In the course of the interview, Snyder outlines how she came about her ideas for her second book in the course of researching her first book, Brabbilng Women: Disorderly Speech and the Law in Early Virginia (Cornell University Press, 2003; Cornell Paperback, 2013):
During my research for my first book, I was reading county court records from seventeenth- and eighteenth-century Virginia and noticed reports of suicide. Most of these accounts described self-destruction by young, indentured servants who died under bleak circumstances; their stories both absorbed and troubled me. I started collecting any references to suicide that I came across — from courts and legislatures, newspapers and periodicals, slave narratives and plantations records, for instance – and amassed a surprising amount of material. I ultimately focused on the suicides of enslaved men and women, however, because my research revealed that their deaths were understood, reacted to, and remembered distinctly, in ways that differed from those of free European Americans.
Read the whole thing–her book covers a great deal more than just suicide and slavery, as it covers the entire colonial period, delves into European and African religious traditions and their interpretations of suicide, and addresses the ways in which suicides among enslaved people become politicized in the era of the American Revolution.
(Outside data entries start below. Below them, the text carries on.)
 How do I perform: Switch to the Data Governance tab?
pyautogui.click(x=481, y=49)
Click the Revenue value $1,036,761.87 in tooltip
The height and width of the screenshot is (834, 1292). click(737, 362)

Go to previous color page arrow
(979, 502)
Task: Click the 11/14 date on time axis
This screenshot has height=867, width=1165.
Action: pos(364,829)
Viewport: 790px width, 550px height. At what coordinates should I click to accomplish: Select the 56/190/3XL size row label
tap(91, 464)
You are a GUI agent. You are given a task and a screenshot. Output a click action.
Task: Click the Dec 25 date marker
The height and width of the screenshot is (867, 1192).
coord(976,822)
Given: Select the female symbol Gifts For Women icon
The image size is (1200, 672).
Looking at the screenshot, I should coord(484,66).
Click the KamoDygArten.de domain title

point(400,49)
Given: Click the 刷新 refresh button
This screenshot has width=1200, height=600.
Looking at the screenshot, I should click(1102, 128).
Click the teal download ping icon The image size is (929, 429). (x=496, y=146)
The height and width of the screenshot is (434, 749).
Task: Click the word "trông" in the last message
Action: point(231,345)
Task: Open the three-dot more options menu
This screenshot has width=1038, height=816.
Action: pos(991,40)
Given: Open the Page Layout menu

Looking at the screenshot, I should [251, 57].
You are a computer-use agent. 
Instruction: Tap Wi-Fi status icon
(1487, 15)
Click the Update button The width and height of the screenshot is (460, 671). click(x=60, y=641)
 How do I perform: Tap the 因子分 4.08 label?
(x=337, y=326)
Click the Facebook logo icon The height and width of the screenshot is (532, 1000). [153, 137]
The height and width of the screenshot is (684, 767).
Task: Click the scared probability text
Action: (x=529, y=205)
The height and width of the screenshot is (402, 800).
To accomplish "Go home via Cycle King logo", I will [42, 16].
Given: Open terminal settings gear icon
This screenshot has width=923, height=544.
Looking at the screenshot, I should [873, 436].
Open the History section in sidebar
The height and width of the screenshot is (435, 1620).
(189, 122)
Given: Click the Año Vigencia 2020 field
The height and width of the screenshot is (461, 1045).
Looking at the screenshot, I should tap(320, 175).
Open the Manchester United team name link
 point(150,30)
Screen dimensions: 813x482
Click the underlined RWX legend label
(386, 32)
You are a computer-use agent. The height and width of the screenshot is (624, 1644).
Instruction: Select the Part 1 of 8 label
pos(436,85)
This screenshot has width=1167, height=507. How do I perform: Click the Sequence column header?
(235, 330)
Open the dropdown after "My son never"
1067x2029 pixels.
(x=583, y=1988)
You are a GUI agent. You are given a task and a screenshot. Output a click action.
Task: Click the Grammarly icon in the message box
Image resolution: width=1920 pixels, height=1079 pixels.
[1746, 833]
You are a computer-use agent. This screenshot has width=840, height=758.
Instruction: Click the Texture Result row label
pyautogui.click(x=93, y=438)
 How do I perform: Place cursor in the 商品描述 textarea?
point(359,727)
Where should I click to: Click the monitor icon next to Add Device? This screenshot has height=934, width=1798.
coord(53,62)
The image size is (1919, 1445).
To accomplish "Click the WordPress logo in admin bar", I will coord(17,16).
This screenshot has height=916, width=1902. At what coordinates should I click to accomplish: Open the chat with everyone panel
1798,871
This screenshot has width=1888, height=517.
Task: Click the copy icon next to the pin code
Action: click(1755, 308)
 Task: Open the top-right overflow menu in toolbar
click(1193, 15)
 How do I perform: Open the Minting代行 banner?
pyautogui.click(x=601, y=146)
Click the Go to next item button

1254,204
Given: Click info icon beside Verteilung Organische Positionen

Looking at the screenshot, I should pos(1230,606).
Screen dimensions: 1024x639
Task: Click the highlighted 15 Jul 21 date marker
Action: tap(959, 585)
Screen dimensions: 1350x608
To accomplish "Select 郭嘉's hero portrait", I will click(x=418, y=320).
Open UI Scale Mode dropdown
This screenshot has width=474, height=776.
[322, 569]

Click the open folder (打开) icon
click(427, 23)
Echoing the alleged banner of Gabriel Prosser’s thwarted rebellion of 1800, “Death or Liberty,” which itself echoed Patrick Henry’s famous cry of “Give me liberty or give me death,” it was death or liberty for the people Snyder writes about. According to Snyder, “acts of self-destruction by enslaved people carried competing cultural meanings, exposed the paradox of personhood and property that was fundamental to the legal institution of slavery, and were a political force in challenging attitudes both toward slavery and suicide.”
I just ordered a copy for my university’s library–do a girlfriend a solid today on #FollowWomenWednesday and request a copy for your university’s library, too! (You can also follow Snyder on Twitter at @snyder_terri. I do!)
2 thoughts on “The author’s corner: Selbstmörder und freiheit edition”
Wow! Extremely cool stuff. I remember seeing advance notice of the book somewhere else,and thinking I should chase it down, but it’s very handy to be reminded. Thank you!
And yes, I will put in a purchase request to my library, since the price is a bit steep (normal enough for an academic book).
Some years back I was trying to frame a possible essay on an important Englishman who died in late-colonial New York under curious circumstances that were officially classified as suicide, a conclusion that I strongly doubted on circumstantial grounds. In looking at the literature on the phenomenon itself, I found that… there wasn’t any, save for a short-lived irruption of interest in Europe a generation ago. I mean, in an otherwise seemingly definitive multi-volume _Encyclopedia of American Social History_, there were more entries in a chapter on “Death” about “Pet Cemeteries” than there were about suicide. The essay got shelved, pro temp, but my specific qualms about the interpretation of the episode in question–that it was a homicide, an assassination, really, not a suicide–and my more general wonderment at the historiographical invisibility of the practice, remain in place. Maybe this book will open the subject up.